You are considering re-platforming a major customer-facing website. But you are rightly concerned that it could negatively impact business during the cutover. How would you manage this? Here are some learnings from our recent re-platforming to a MACH architecture. These learnings also largely build upon my experience from a previous consulting life, where we re-platformed major billion-dollar-plus eCommerce websites. Using this approach, we migrated smoothly and also saw a modest increase in conversion and revenue-per-visitor metrics during and post-migration.
No big bang: Whether it is an eCommerce re-platforming or any other IT re-platforming project, the big-bang approach rarely works because today's complex systems have too many sub-systems and multiple internal and external integrations. Cutting over all those in one fell swoop requires extensive planning and coordination across the many internal and external stakeholders. Usually, this is where things go wrong because one small miss can cause a ripple effect leading to significant disruption. Alternatively, the more prudent option is not to bite more than we can chew and migrate one function or sub-system after the other. This approach is also popularly known as the strangler design pattern.
Waves and throttling approach: There are two ways of breaking down the quantum of change to make it bite-sized. Splitting it by functions, which we called waves, and then further splitting it by a percentage of the traffic which we called throttling. We used both ways simultaneously to manage risk.

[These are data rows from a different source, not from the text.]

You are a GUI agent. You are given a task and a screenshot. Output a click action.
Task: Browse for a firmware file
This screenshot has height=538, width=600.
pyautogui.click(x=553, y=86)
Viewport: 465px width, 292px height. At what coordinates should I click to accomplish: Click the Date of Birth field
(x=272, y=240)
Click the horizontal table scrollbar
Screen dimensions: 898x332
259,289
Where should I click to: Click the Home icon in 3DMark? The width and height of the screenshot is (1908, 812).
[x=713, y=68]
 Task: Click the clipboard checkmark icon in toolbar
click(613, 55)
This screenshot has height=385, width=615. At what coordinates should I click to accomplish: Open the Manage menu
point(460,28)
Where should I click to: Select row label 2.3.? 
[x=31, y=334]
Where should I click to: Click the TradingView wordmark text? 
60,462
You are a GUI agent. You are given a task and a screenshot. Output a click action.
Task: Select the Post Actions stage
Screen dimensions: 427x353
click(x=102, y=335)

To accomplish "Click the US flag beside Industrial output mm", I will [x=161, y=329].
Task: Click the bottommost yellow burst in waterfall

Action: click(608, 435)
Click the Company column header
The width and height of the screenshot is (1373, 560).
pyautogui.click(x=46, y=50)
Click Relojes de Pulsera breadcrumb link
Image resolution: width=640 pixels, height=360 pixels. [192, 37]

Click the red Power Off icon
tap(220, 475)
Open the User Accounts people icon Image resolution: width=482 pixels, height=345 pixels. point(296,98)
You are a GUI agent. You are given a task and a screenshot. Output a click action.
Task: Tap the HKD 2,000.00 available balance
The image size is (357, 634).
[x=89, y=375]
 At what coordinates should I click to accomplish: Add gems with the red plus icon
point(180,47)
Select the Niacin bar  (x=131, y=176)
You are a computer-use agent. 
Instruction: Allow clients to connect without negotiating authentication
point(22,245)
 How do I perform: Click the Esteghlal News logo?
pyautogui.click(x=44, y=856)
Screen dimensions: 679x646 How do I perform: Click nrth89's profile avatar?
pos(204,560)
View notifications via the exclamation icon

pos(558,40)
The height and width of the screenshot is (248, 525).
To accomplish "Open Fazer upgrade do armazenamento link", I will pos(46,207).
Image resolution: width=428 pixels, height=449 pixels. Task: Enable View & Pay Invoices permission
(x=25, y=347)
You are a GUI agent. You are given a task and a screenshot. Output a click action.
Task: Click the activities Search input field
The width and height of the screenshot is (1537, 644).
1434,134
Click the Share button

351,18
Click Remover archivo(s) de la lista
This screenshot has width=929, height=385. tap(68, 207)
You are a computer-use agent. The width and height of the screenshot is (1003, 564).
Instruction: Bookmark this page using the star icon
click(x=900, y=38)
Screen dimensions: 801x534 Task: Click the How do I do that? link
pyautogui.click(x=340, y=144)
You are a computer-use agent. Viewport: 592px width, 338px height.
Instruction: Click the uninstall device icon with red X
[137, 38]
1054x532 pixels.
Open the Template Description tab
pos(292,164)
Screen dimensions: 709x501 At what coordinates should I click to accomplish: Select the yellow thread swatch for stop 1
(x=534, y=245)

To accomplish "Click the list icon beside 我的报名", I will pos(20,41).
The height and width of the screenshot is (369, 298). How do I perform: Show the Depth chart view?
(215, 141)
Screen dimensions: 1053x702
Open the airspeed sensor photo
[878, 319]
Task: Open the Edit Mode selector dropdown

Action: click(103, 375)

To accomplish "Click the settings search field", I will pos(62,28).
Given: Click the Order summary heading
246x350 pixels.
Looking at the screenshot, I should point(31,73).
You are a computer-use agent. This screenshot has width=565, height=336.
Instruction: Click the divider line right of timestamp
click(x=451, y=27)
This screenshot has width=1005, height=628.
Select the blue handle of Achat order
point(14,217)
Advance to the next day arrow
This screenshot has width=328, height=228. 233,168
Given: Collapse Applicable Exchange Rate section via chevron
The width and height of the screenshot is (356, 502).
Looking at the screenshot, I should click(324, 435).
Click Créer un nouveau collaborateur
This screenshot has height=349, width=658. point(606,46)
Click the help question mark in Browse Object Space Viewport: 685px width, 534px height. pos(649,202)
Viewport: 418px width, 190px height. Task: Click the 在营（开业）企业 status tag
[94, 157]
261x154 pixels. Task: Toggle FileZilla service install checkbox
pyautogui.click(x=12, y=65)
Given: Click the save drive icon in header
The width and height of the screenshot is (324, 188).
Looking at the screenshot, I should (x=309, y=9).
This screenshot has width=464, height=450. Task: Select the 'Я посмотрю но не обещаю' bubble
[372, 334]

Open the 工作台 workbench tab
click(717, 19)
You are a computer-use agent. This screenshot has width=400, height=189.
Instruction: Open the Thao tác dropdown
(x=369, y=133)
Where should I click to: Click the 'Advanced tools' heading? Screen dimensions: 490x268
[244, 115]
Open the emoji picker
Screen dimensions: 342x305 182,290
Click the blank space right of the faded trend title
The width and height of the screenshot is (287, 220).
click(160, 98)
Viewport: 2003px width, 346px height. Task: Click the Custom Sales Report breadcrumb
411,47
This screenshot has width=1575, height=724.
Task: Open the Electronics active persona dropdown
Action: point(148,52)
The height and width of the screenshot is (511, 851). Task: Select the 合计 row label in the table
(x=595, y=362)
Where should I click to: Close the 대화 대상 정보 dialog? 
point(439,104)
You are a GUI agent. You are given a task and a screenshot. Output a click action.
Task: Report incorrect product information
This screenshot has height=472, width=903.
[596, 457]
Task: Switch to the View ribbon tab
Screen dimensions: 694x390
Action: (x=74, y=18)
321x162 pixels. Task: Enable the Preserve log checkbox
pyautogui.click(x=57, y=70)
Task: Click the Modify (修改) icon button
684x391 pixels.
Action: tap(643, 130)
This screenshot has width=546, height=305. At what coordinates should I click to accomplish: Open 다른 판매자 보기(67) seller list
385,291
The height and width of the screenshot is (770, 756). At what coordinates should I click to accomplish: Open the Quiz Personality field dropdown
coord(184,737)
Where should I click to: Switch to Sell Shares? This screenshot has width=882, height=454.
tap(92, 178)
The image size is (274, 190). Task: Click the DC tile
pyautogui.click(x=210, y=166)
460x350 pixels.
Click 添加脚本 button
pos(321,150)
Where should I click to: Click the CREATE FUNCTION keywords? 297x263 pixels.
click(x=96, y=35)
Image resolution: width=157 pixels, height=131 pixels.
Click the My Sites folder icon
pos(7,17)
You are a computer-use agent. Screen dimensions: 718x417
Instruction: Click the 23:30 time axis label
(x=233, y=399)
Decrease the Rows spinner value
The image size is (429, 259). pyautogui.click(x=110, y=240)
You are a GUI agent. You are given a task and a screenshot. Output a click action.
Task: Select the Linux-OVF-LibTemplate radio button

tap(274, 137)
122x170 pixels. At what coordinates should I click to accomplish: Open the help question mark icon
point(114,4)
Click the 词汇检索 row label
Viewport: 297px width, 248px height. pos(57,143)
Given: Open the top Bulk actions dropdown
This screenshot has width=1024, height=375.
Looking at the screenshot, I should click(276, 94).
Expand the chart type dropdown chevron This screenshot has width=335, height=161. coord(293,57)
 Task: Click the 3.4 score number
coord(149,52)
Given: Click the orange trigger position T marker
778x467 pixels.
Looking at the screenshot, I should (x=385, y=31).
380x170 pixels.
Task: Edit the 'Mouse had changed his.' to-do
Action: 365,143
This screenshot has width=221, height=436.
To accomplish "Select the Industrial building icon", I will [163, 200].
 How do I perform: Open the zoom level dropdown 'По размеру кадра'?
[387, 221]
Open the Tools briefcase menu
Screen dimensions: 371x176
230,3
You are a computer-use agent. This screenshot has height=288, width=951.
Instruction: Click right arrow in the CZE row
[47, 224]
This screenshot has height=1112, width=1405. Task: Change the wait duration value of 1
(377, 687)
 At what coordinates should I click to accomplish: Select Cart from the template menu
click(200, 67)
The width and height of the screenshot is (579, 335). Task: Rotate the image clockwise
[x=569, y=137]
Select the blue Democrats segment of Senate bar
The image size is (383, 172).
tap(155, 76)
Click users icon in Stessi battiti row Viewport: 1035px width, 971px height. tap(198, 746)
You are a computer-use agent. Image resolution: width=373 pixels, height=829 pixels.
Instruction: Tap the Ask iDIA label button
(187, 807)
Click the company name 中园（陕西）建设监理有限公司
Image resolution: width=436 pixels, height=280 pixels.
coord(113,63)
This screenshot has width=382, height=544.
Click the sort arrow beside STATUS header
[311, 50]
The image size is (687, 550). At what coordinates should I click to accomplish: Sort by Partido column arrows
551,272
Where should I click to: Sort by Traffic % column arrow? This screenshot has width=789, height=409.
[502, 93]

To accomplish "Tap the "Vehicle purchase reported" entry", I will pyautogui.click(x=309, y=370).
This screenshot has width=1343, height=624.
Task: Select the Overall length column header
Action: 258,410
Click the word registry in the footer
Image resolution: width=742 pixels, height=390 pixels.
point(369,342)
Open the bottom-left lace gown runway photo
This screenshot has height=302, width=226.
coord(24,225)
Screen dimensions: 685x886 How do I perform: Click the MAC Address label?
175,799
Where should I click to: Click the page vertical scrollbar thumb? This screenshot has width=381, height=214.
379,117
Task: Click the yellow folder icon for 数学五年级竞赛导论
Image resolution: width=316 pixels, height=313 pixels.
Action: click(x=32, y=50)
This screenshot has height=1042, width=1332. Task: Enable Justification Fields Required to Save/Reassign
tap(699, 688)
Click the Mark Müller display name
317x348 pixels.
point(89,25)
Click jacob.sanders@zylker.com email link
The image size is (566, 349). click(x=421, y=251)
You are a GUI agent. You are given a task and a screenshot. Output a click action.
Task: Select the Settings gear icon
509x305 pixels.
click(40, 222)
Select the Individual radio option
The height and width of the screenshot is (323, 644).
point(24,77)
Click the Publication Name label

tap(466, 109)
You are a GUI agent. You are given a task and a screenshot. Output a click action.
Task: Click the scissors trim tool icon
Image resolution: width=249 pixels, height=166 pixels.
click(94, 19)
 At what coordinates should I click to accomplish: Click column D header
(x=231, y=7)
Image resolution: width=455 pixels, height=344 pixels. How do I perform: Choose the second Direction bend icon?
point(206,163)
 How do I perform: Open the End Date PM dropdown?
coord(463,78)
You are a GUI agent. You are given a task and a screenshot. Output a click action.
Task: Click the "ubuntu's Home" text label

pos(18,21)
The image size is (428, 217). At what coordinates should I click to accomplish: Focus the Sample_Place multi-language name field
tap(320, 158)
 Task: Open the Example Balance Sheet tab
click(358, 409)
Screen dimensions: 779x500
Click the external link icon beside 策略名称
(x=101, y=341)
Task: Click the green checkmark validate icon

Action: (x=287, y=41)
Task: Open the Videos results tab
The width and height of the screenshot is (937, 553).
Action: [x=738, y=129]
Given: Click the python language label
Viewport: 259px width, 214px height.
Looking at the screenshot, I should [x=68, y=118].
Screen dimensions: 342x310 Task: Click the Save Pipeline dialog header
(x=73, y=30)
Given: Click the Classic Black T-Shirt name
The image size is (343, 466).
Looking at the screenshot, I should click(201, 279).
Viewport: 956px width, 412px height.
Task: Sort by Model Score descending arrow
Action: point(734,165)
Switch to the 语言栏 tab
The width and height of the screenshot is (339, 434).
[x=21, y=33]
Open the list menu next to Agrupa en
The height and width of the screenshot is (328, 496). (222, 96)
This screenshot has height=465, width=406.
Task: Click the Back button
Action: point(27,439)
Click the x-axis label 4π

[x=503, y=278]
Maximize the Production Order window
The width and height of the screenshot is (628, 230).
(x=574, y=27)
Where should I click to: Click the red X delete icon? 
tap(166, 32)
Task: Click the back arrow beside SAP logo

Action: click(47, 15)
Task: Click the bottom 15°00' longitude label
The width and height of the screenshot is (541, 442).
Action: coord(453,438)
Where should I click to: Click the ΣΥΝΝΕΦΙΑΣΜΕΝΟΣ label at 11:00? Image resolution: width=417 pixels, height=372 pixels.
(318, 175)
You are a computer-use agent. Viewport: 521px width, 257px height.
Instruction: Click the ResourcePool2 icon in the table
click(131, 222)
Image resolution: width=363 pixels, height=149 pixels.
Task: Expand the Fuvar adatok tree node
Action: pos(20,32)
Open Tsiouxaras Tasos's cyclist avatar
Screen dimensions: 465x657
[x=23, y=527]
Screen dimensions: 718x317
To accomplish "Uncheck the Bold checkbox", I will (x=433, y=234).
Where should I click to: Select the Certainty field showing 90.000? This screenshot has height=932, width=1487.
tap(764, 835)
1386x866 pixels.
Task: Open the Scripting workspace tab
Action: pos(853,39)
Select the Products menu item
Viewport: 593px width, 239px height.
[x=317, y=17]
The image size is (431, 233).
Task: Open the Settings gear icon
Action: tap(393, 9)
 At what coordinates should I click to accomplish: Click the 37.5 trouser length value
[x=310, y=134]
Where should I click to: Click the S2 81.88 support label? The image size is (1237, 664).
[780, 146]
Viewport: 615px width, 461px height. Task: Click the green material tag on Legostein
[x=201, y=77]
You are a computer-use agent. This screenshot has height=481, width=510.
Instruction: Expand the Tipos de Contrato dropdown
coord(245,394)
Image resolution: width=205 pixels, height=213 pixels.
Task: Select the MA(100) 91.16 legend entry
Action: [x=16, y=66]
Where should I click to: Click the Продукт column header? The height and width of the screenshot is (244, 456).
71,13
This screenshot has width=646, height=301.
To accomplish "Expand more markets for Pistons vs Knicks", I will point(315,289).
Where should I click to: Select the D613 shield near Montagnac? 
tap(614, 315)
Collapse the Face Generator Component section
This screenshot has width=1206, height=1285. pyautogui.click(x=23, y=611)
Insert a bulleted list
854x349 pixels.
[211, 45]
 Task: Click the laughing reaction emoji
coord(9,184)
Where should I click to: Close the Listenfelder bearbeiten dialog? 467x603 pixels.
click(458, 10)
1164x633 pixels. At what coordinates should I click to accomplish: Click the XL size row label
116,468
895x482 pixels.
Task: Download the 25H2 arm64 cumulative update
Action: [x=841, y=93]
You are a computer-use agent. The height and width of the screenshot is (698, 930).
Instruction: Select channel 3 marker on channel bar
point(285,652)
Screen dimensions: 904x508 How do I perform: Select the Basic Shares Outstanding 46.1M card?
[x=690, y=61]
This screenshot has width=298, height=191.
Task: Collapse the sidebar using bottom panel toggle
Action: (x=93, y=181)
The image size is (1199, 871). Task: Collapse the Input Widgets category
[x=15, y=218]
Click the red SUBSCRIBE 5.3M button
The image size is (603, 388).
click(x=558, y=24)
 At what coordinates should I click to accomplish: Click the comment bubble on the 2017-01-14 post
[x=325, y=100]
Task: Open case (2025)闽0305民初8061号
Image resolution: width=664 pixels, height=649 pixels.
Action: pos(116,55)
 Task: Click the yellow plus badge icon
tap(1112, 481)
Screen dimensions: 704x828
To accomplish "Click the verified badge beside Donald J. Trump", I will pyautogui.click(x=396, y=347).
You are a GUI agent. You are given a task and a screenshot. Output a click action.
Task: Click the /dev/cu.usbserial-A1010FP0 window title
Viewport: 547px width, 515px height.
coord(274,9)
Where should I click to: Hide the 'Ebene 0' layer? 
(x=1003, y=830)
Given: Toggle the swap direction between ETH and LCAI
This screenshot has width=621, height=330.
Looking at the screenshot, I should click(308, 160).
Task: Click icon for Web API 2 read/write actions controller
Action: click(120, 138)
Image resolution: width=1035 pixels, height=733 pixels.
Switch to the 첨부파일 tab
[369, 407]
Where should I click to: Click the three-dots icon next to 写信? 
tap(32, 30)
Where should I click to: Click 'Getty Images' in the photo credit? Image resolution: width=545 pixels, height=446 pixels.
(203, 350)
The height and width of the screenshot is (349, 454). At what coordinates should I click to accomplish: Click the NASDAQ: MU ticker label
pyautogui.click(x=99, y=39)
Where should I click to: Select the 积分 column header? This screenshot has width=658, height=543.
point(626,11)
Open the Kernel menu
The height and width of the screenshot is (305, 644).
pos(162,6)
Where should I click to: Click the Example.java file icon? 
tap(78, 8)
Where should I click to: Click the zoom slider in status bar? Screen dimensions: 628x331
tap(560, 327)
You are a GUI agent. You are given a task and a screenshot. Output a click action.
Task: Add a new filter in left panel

Wave 1 consisted of the discovery part of the website. Usually, in most eCommerce sites, the majority of the page hits are to the discovery area, i.e., the Home page, Search, and Product Listing/category/Brand pages where the customer is discovering all the product offerings offered on the site. In this part of the customer journey, customers are enticed to zero in on a product they want to buy. It is also usually the visually rich portion of the website, sometimes with integrations into CMS, DAM, plug-ins that enrich content, and syndicated content which might include reviews. This website section receives high traffic and was visually richer (i.e., style), with many front-end integrations. Hence it was amenable to splitting traffic easily, and we chose this as our wave 1. The objective was to prove the new visual style guides, layouts, and front-end integrations before we got into the more difficult transactional portion of the website.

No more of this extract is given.